Sri Lanka’s Easter Sunday Carnage: Quo Vadis?

NEW YORK, Apr 22 2019 (IPS) – I returned from attending a three-hour Easter Sunday mass at the Fordham University Church around midnight New York time on April 20, 2019, when my phone rang and a colleague asked me what’s going on in Sri Lanka? I said what is going on? He said there were a series of coordinated terrorist bombings with multiple fatalities and scores of injuries in my native country. For the next four and a half hours I was on the phone trying to piece together what happened, including reaching out to Sri Lanka’s Secretary of Defence Hemasiri Fernando.

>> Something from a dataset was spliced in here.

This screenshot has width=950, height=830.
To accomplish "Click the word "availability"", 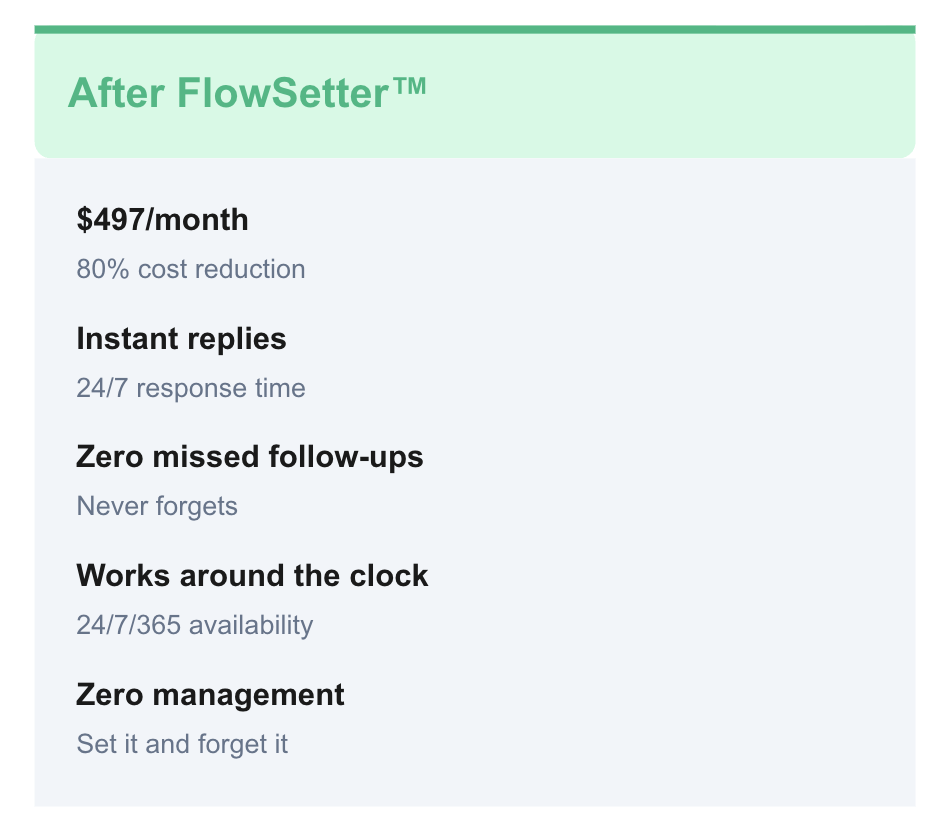I will (x=251, y=625).
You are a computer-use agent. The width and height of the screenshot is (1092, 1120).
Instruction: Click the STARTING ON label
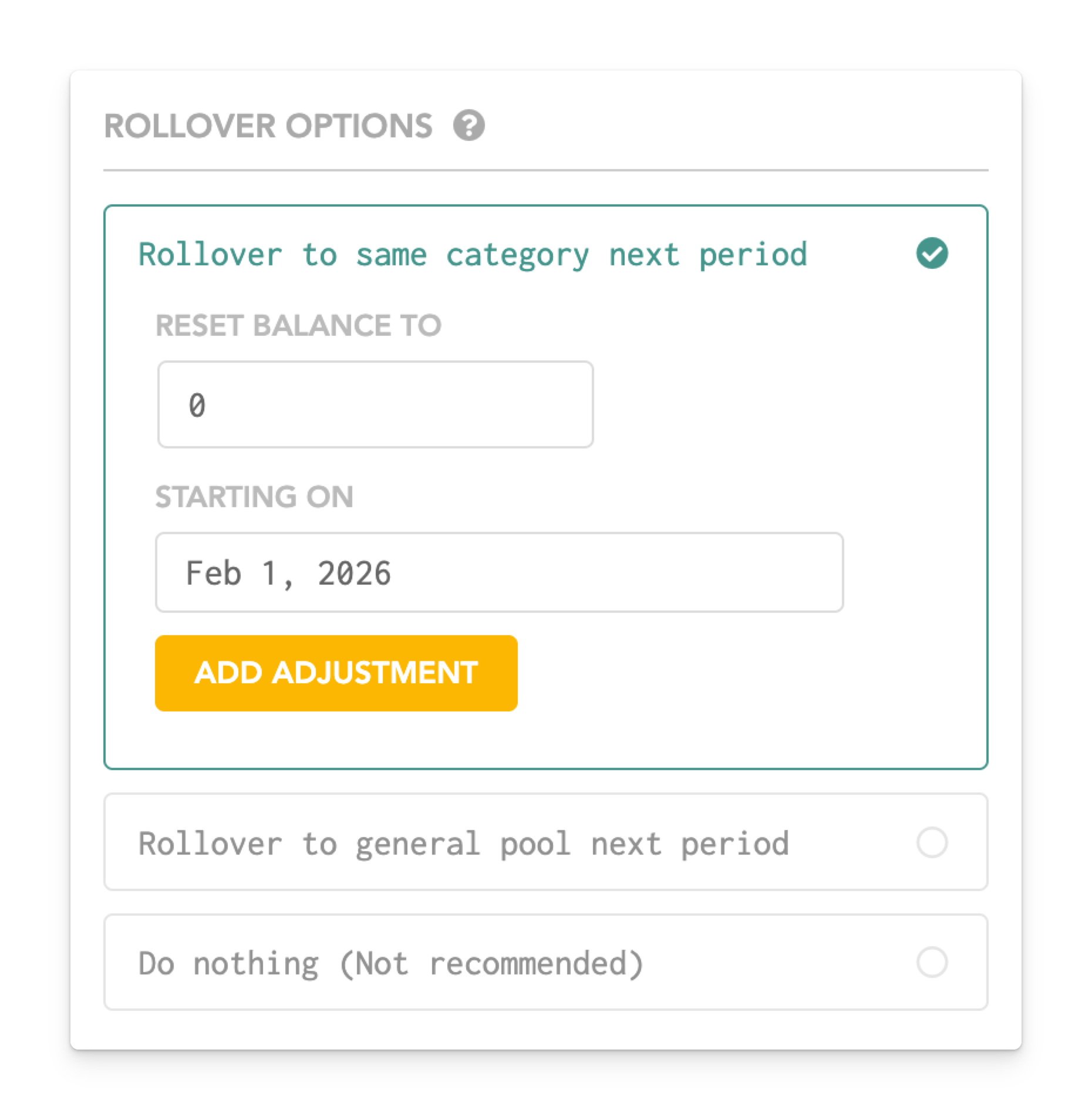(x=254, y=497)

The toll as of Monday, April 22 is 290 dead and 500 injured. Sri Lanka’s Ministry of Foreign Affairs confirmed that 36 foreigners died, with 20 still unidentified; and those identified include: 5 British (2 with dual US nationality), 3 Danes, 1 Dutch, 1 Portuguese, 2 Turks, 3 Indians and 1 Japanese.

This is the second time in history that the Indian Ocean island of Sri Lanka has been bombed on an Easter Sunday morning when the faithful were at prayer. The first was a coordinated air attack on the capital Colombo, launched from aircraft carriers of the Imperial Japanese Navy at 7:30 a.m. on Easter Sunday, April 5, 1942 – the same date that the U.S. Pacific Fleet in Pearl Harbor was also attacked in a different time zone.

 
Perpetrators

An internal Sri Lanka Police circular dated April 11, 2019 issued by Deputy Inspector General Srilal Dassanayake noted: “warning of plan to launch a campaign of suicide attacks led by Mohammed Zahran of National Thawheed Jama’ath (NTJ) has been received by intelligence sources, and request extreme precautions be taken.”

A fact commented on in the aftermath of the first wave of bombings by Defence Secretary Hemasiri Fernando, who confirmed that some of the attacks were carried out by suicide bombers.

Sri Lankan authorities have arrested 24 suspects and at least 1 woman as of Monday in an ongoing investigation to root out all the terrorists, who may number 30 with 20-30 targets, according to a suspect arrested down Ramakrishna Road, Wellawatte, 8.0 km south of Colombo.

National Thawheed Jama’ath (NTJ)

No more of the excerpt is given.